Webhook Testing Best Practices for Localhost Development

A solid approach to webhook testing saves hours of debugging. Here are five principles worth following from day one.

1. Always Verify the Signature

Do not skip signature verification even during development. Catching configuration errors early prevents surprises at deploy time.

2. Log Everything (or Use Inspector)

Instead of manual logging, you can use the Inspector in fxTunnel — it shows all incoming requests in a web interface with headers, body, and response status. But explicit server-side logging is still useful:

// Log the full request for debugging
app.post('/webhook', (req, res) => {
  console.log('--- Incoming webhook ---');
  console.log('Method:', req.method);
  console.log('Path:', req.path);
  console.log('Headers:', JSON.stringify(req.headers, null, 2));
  console.log('Body:', JSON.stringify(req.body, null, 2));
  console.log('--- End ---');
  res.status(200).json({ received: true });
});

3. Respond Quickly

Most services expect a response within 5 to 30 seconds. If your processing takes longer, respond with 200 OK right away and queue the work for background processing.

4. Handle Retries

Services will resend webhooks if they do not receive a 2xx response. Implement idempotency: check the unique event ID before processing to avoid handling the same event twice.

5. Use Test Mode

Stripe, GitHub, and other services offer a test mode or the ability to send test events. Use these before configuring real data flows.

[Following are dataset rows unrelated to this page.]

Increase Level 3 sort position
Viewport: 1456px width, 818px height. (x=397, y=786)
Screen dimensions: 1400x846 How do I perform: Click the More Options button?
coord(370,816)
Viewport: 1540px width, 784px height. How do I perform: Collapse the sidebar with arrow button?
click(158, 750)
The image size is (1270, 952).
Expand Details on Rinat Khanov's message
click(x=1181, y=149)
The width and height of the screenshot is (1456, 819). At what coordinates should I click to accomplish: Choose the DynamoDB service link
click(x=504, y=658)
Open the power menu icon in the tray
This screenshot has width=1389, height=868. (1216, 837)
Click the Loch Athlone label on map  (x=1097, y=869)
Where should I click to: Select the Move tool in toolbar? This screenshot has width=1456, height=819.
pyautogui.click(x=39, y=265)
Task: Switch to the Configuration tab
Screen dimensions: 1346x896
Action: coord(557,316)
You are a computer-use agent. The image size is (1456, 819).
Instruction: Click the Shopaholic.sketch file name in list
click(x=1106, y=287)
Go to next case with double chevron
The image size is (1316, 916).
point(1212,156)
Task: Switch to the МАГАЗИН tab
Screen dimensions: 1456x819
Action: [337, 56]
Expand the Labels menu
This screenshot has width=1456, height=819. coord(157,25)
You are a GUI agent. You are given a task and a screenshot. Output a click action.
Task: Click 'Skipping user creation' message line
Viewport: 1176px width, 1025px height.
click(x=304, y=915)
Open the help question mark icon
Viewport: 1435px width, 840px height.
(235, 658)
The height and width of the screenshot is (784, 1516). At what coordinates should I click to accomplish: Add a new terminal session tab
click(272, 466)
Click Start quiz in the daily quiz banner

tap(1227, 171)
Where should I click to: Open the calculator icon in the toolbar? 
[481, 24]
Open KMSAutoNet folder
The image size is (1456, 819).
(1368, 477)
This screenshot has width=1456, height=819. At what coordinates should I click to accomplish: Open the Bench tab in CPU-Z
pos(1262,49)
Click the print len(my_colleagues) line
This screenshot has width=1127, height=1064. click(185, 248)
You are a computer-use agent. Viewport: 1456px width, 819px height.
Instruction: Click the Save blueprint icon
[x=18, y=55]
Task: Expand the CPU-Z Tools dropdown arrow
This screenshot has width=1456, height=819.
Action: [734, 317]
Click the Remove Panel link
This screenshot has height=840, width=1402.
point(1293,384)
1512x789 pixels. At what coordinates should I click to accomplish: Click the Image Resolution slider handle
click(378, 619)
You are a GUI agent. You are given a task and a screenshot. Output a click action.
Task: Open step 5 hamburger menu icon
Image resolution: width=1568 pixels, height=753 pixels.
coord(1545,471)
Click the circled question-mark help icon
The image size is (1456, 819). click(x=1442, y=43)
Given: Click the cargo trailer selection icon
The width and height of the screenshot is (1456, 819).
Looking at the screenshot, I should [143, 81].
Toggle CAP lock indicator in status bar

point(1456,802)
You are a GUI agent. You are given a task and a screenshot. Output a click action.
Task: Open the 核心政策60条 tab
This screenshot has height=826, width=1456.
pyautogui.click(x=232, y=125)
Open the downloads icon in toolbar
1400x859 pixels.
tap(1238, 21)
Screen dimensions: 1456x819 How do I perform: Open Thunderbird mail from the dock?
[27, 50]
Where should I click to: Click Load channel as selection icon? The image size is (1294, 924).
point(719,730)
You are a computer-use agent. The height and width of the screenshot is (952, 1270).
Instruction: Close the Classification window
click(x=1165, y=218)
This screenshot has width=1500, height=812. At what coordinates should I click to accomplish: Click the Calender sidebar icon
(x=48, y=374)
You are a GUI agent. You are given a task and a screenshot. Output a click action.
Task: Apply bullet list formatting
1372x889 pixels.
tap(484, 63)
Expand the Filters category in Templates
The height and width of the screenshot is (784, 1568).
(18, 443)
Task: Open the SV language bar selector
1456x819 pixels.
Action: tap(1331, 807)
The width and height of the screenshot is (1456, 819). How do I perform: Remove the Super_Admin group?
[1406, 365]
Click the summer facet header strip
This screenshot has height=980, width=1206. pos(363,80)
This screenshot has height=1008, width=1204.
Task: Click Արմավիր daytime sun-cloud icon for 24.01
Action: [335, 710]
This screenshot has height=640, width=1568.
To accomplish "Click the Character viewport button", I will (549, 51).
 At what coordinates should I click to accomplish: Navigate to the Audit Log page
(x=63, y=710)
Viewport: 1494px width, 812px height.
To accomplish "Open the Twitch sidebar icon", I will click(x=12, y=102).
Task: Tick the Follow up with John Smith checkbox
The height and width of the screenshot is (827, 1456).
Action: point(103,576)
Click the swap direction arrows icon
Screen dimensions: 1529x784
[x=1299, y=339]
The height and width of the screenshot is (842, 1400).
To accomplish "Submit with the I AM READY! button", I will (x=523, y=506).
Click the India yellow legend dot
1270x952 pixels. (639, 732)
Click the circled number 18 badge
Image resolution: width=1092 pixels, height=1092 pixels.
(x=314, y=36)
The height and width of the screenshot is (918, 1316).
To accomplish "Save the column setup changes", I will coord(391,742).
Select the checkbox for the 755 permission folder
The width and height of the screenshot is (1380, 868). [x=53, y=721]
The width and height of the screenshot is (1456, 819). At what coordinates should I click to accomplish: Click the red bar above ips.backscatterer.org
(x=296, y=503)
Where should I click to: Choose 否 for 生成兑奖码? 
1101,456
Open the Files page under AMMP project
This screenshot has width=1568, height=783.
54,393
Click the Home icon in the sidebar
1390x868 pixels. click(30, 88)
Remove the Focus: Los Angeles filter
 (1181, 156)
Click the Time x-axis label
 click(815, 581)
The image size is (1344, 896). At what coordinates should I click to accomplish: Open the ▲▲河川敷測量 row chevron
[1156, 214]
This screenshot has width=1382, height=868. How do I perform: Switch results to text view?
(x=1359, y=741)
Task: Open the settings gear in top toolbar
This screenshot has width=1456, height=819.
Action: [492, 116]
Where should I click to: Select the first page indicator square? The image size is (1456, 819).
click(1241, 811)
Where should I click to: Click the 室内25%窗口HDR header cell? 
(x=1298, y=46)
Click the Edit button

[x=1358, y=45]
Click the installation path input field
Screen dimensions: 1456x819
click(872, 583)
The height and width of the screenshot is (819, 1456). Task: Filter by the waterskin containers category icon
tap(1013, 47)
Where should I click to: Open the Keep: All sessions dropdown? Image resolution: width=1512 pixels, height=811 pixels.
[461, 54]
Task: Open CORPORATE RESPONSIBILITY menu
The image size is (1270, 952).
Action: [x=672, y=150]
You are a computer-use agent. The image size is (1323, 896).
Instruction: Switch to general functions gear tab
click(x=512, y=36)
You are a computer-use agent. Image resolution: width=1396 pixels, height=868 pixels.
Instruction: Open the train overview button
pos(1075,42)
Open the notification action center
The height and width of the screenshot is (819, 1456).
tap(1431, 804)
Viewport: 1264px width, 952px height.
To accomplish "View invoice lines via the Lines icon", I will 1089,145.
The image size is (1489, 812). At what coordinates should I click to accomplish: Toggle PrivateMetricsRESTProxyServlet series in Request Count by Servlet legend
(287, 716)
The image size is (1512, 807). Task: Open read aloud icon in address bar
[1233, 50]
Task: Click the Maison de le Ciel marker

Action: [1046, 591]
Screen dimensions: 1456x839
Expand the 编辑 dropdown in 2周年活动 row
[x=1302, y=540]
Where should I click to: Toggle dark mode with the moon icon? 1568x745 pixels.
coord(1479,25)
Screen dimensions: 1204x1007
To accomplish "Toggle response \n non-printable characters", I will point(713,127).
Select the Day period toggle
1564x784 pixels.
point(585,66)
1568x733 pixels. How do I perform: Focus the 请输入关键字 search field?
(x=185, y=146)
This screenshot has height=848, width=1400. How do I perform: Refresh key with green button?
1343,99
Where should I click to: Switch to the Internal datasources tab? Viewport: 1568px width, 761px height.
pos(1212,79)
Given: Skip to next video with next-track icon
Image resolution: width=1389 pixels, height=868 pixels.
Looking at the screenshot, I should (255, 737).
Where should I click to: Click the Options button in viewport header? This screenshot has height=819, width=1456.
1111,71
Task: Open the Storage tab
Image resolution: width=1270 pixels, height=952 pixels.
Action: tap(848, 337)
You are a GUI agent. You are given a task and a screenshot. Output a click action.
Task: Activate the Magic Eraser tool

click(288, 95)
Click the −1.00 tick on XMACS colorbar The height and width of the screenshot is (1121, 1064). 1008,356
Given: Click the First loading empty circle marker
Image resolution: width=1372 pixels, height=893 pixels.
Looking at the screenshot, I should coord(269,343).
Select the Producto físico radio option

Why fxTunnel Is the Best Tool for Webhook Testing

Here is how fxTunnel stacks up against other tools for webhook testing specifically. We go deeper in the full comparison.

FeaturefxTunnelOther tools
Free tierNo limits on traffic or connectionsOften limited by time, requests, or connections
Inspector + ReplayFrom $5/mo — view all requests and resend with one clickMissing or requires a separate tool
SetupOne command, 30 secondsOften requires configuration, tokens, registration
HTTP / TCP / UDPAll three protocolsUsually HTTP only
Custom domainFrom $5/mo, up to 5 tunnelsMore expensive or unavailable
10+ tunnelsFrom $10/moSignificantly more expensive
Open sourceYes, self-hosted option availableOften proprietary

We also cover these tools in Best Tunneling Tools 2026.

FAQ

Why do webhooks not reach localhost?

The address 127.0.0.1 (localhost) only exists inside your machine – it is not routable over the public internet. Services like Stripe, GitHub, and Telegram have no way to send an HTTP request to it. You need a public URL that forwards to your local port, which is exactly what a local tunnel provides.

Is it safe to receive webhooks through a tunnel?

For development and testing, absolutely. Traffic is encrypted via TLS, and you should always verify webhook signatures on your application side regardless of how the request arrives. Just keep in mind that tunnels are meant for dev workflows, not production webhook endpoints.

Do I need to change the webhook URL every time I restart the tunnel?

With fxTunnel SaaS, the URL persists across restarts – even on the free tier, so you do not need to update webhook settings every time. If you want a fully branded URL, custom domains are available from $5/mo.

How do I debug a webhook when no data is coming through?

Start with the basics: is the tunnel running? Can you open the URL in a browser? Is the URL entered correctly in the service settings? Is your local server actually listening on the right port? The built-in Inspector in fxTunnel (from $5/mo) also helps by showing all incoming requests in real time with headers and body.

What is Inspector and Replay in fxTunnel?

Inspector is a web UI that shows every HTTP request passing through the tunnel – headers, body, response status, all of it. Replay lets you resend any captured request with one click, which is invaluable when you need to re-trigger a webhook without reproducing the original event. Both are available from $5/mo.